Innerhalb dieser Villa war dies ebenfalls besser, doch Gracchus wollte Lucanus nicht gänzlich verschrecken.
"Schlussendlich der italische Zweig meines Vaters Vespasianus, welcher durch seinen Erstgeborenen Animus mit Makel wurde befleckt. Er glaubte, sich über uns alle erheben zu können, strebte dem einzig wahren Gott der Christianer zu und schwang sich letztlich gar zu deren Oberhaupt auf.
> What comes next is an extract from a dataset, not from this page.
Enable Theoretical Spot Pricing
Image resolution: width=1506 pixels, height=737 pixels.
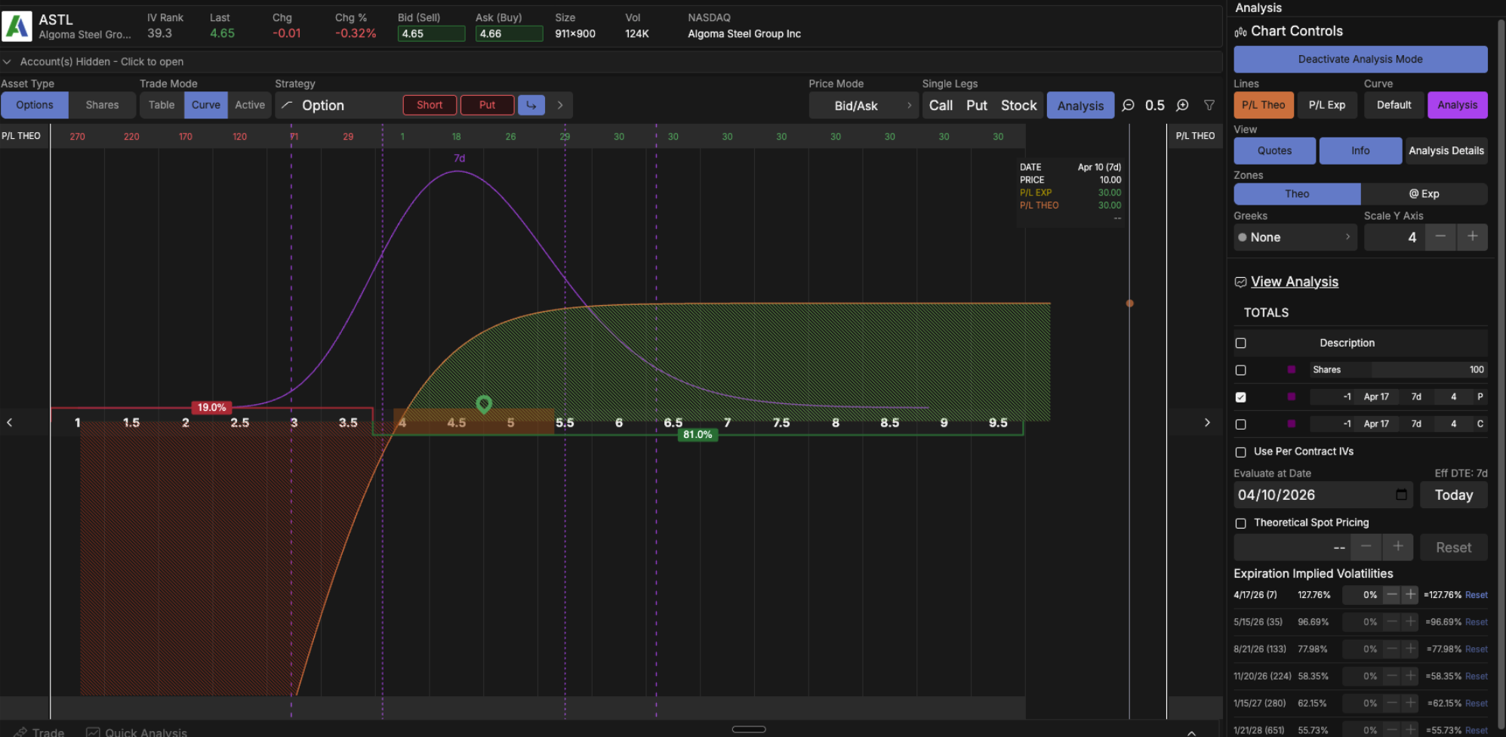click(1240, 523)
Die Götter selbst richteten über ihn in der Fremde, doch auch seinen Namen solltest du nicht in Publizität erwähnen, noch sein Bestreben."
Letztlich hatte Animus in seiner Entscheidung zudem das gesamte Familiengefüge umgestürzt, hatte seine Brüder in Positionen gedrängt, zu welchen sie nicht bestimmt waren, doch Gracchus mochte nicht mehr ihm ob dessen zürnen, nachdem er sich längstens nicht mehr sicher war, zu was überhaupt er in dieser Familie bestimmt gewesen war. Er erwähnte nicht seinen Zwilling Quintus gegenüber Lucanus, denn um dessen Existenz und Sterben wusste nur Caius, zudem gab es keinen Beweis, dass er die Familie hatte mit Makel befleckt, selbst die Decima hatte nicht mehr als eine erzürnte Ohrfeige vorzuweisen gewusst. Ein marginales Lächeln kräuselte Gracchus' Lippen nach all dieser Gräuel.
"Möchtest du nun auch um die Vorzüge deiner Familie wissen, oder gereichen dir die Schandtaten zur Zufriedenheit?"
Ein wenig kam Gracchus sich nun doch bereits wie der alte, Geschichten erzählende Onkel vor, dessen Dasein er gut und gerne noch drei weitere Dekaden in die Zukunft hätte verschieben mögen.